Murdochville, le paradis de la poudreuse

décembre 15, 2020 / Par nicolas

Temps de lecture : 5 min

En 2002, la municipalité de Murdochville, en Gaspésie, s’est retrouvée sur le respirateur artificiel. Après la fermeture définitive de la fonderie, 70% des habitants ont voté pour la fermeture de la ville. Heureusement, le gouvernement québécois a refusé de lancer la serviette. Près de 20 ans plus tard, la ville renaît de ses cendres, notamment grâce aux snowboarders.

« Quand la mine a fermé, la ville a pratiquement fermé aussi, il y a eu un gros exode, raconte Mylaine Robichaud, qui travaille à l’Auberge-jeunesse Chic-Chac de Murdochville depuis 4 ans. Il y avait un centre de ski qui était opéré par la ville pis ils ont voulu fermer ça, mais Guillaume Molaison (PDG du Chic-Chac) a dit ‘’ben non, y’a ben trop de neige, on peut pas faire ça’’ et il a acheté le centre, via l’auberge ! »

À son plus fort, au milieu des années 70, Murdochville comptait 5000 habitants, dont près de la moitié travaillait pour Mines de cuivre Gaspé.

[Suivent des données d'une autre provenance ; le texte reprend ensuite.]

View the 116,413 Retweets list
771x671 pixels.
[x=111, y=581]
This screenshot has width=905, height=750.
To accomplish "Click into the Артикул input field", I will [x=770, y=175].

Aujourd’hui, Murdochville compte moins de 700 habitants… et la plupart y sont installés pour exploiter une autre matière que le cuivre. Les gens convergent désormais vers ‘’Murdoch’’ pour sa neige.

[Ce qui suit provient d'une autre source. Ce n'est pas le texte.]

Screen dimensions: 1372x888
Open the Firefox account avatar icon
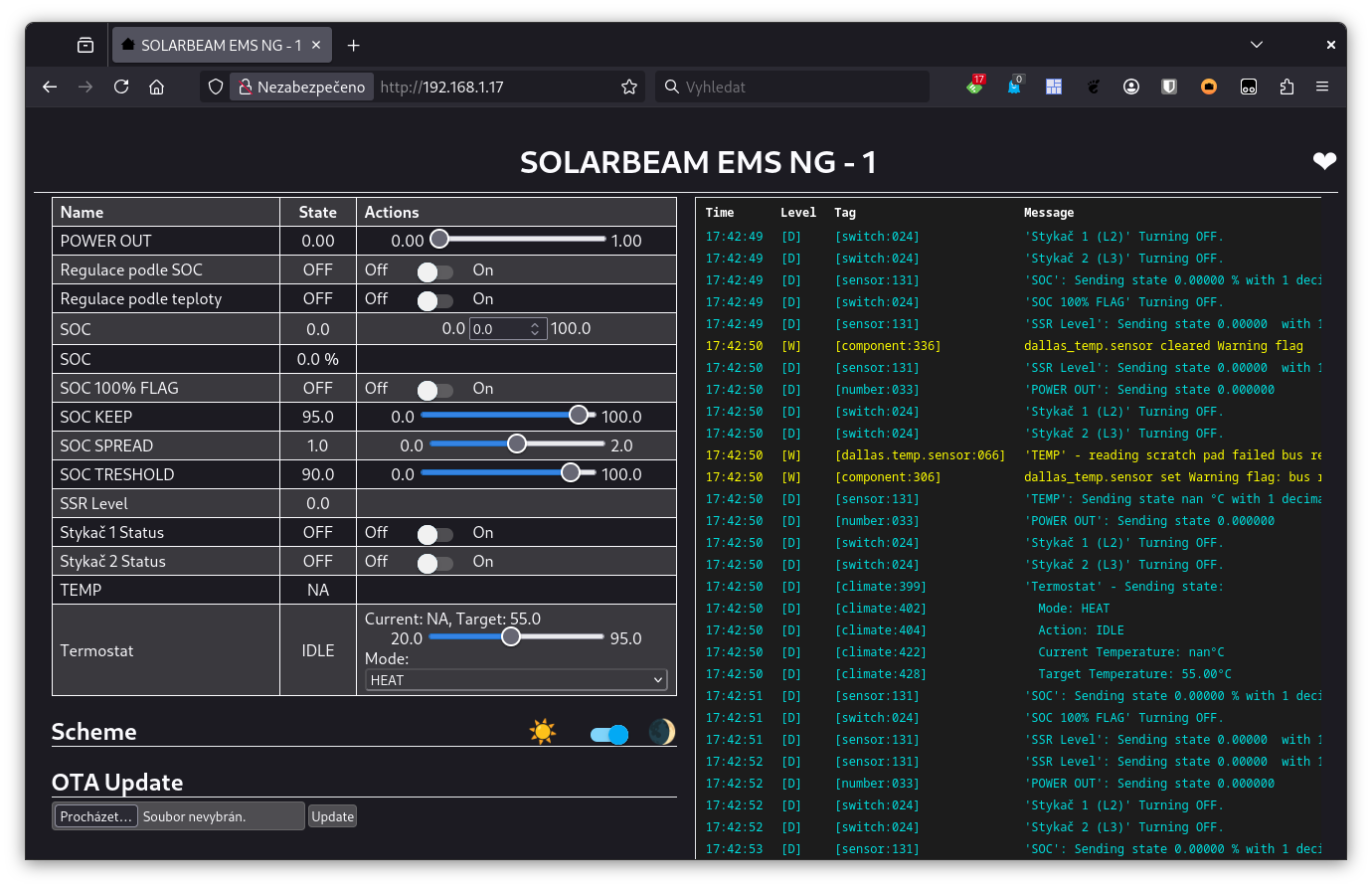tap(1131, 87)
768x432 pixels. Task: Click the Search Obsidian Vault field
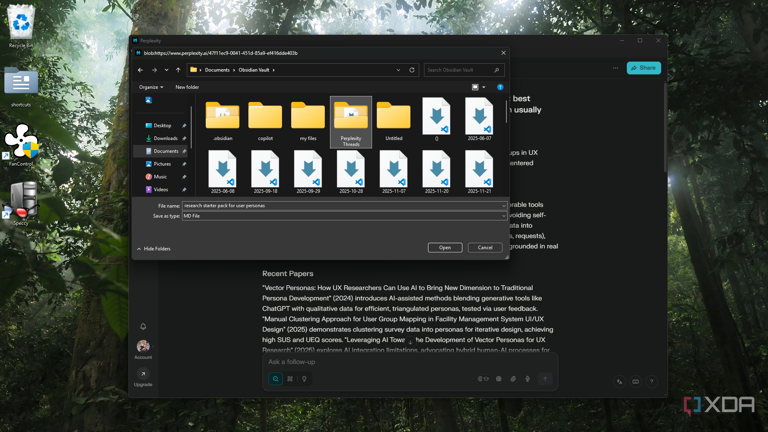458,70
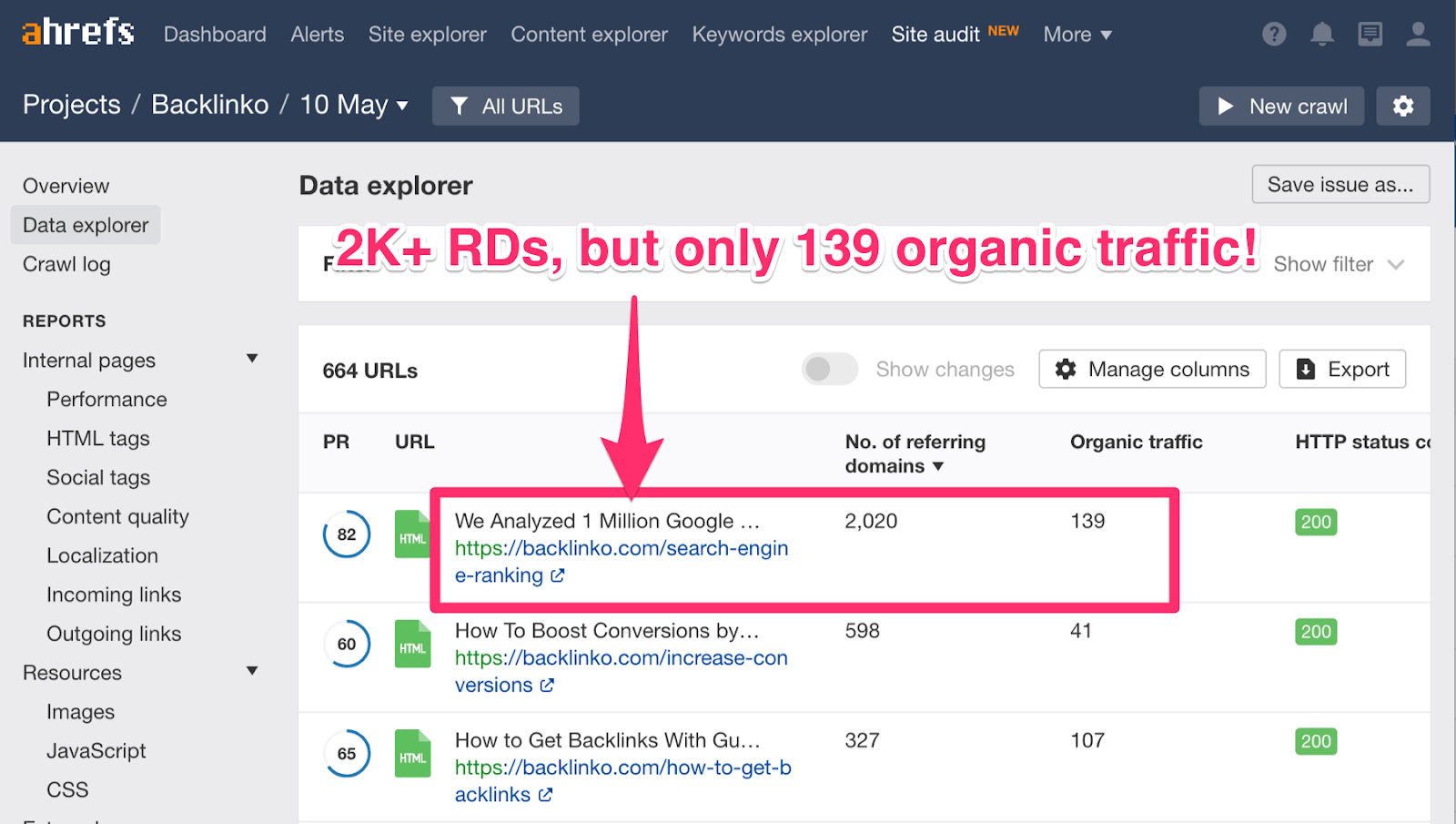Click the Ahrefs logo
The height and width of the screenshot is (824, 1456).
78,33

« Tu rentres ici et c’est comme une grosse famille, une gang de snowbums qui cherchent juste à aller faire des first tracks, lance Mylaine. »

« Le feeling d’être à Murdochville avec la gang, c’est un peu comme quand tu arrives dans une auberge de jeunesse et que tu passes 24-48 heures avec le monde et que ça devient tes meilleurs potes, que tu bâtis une connection comme si ça faisait 10 ans que tu les connaissais alors que ça fait une journée. »

La démographie de l’endroit a beaucoup changé et la moyenne d’âge a diminué considérablement. Les maisons à vendre, pour une bouchée de pain, trouvent preneurs très rapidement. Il y a, à Murdochville, une véritable ruée vers l’or blanc.

« Ce qui est le fun maintenant, c’est que le monde s’achète des maisons, on est peut-être rendus une quinzaine qui vivons ici à l’année juste parce qu’on trippait sur le vibe. Le monde est là pour rester. Un de mes amis a acheté sa maison il y a 7 ans pour 7000$… »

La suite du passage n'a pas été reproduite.